In medical image processing, brain tumor detection and segmentation is a challenging and time-consuming task. Magnetic Resonance Image (MRI) scan analysis is a powerful tool in the recent technology that makes effective detection of the abnormal tissues from the brain. In the brain image, the size of a tumor can be varied for different patients along with the minute details of the tumor. It is a difficult task to diagnose and classify the tumor from numerous images for the radiologists. This paper developed a brain tumor classification using a hybrid deep autoencoder with a Bayesian fuzzy clustering-based segmentation approach. Initially, the pre-processing stage is performed using the non-local mean filter for denoising purposes. Then the BFC (Bayesian fuzzy clustering) approach is utilized for the segmentation of brain tumors. After segmentation, robust features such as, informationtheoretic measures, scattering transform (ST) and wavelet packet Tsallis entropy (WPTE) methods are used for the feature extraction process. Finally, a hybrid scheme of the DAE (deep autoencoder) based JOA (Jaya optimization algorithm) with a softmax regression technique is utilized to classify the tumor part for the brain tumor classification process. The proposed scheme is implemented in a MATLAB environment. The simulation results are conducted by the BRATS 2015 database which proved that the proposed approach obtained the high classification accuracy (98.5 %) when compared to other state-of-art methods. (c) 2020 Nalecz Institute of Biocybernetics and Biomedical Engineering of the Polish Academy of Sciences. Published by Elsevier B.V. All rights reserved.

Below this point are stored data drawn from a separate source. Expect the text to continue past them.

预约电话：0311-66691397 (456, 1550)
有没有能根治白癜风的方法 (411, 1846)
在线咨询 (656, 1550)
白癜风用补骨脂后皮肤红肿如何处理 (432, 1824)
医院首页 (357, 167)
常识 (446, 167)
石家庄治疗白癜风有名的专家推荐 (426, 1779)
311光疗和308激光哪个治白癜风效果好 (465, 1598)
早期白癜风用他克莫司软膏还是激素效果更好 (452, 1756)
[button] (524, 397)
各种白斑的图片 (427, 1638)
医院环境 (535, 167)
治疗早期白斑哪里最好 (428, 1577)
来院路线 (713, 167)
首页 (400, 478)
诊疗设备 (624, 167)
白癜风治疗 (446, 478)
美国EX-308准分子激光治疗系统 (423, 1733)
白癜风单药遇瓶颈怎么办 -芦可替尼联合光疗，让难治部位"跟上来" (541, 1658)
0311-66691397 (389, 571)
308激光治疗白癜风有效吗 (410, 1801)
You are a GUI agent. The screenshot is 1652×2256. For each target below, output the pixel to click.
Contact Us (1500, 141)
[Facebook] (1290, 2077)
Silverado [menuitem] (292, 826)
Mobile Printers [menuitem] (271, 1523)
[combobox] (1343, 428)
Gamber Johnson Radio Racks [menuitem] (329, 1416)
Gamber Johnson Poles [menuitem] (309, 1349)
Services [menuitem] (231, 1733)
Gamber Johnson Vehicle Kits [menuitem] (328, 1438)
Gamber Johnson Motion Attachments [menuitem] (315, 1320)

机译:在医学图像处理中,脑肿瘤检测和分割是一个具有挑战性和耗时的任务。磁共振图像(MRI)扫描分析是最近技术的强大工具,可有效地检测来自大脑的异常组织。在脑形象中,不同患者可以多种患者随着肿瘤的微小细节而变化肿瘤的大小。这是一种难以诊断和分类肿瘤从辐射学家的许多图像诊断和分类。本文开发了一种脑肿瘤分类,采用混合深度自动化器,具有基于贝叶斯模糊聚类的分割方法。最初,使用非局部平均滤波器来执行预处理阶段以用于去噪。然后,BFC(贝叶斯模糊聚类)方法用于脑肿瘤的分割。在分割之后,诸如信息理论措施,散射变换(ST)和小波包Tsallis熵(WPTE)方法的鲁棒特征用于特征提取过程。最后,利用Softmax回归技术的基于DAE(深度AutoEncoder)的Joa(Jaya优化算法)的混合方案来对脑肿瘤分类过程进行分类。拟议的计划是在Matlab环境中实施的。仿真结果由Brats 2015数据库进行,该数据库证明,与其他最先进的方法相比,所提出的方法获得高分类准确性(98.5%)。 (c)2020纳尔梁兹生物庭院研究所和波兰科学院生物医学工程。 elsevier b.v出版。保留所有权利。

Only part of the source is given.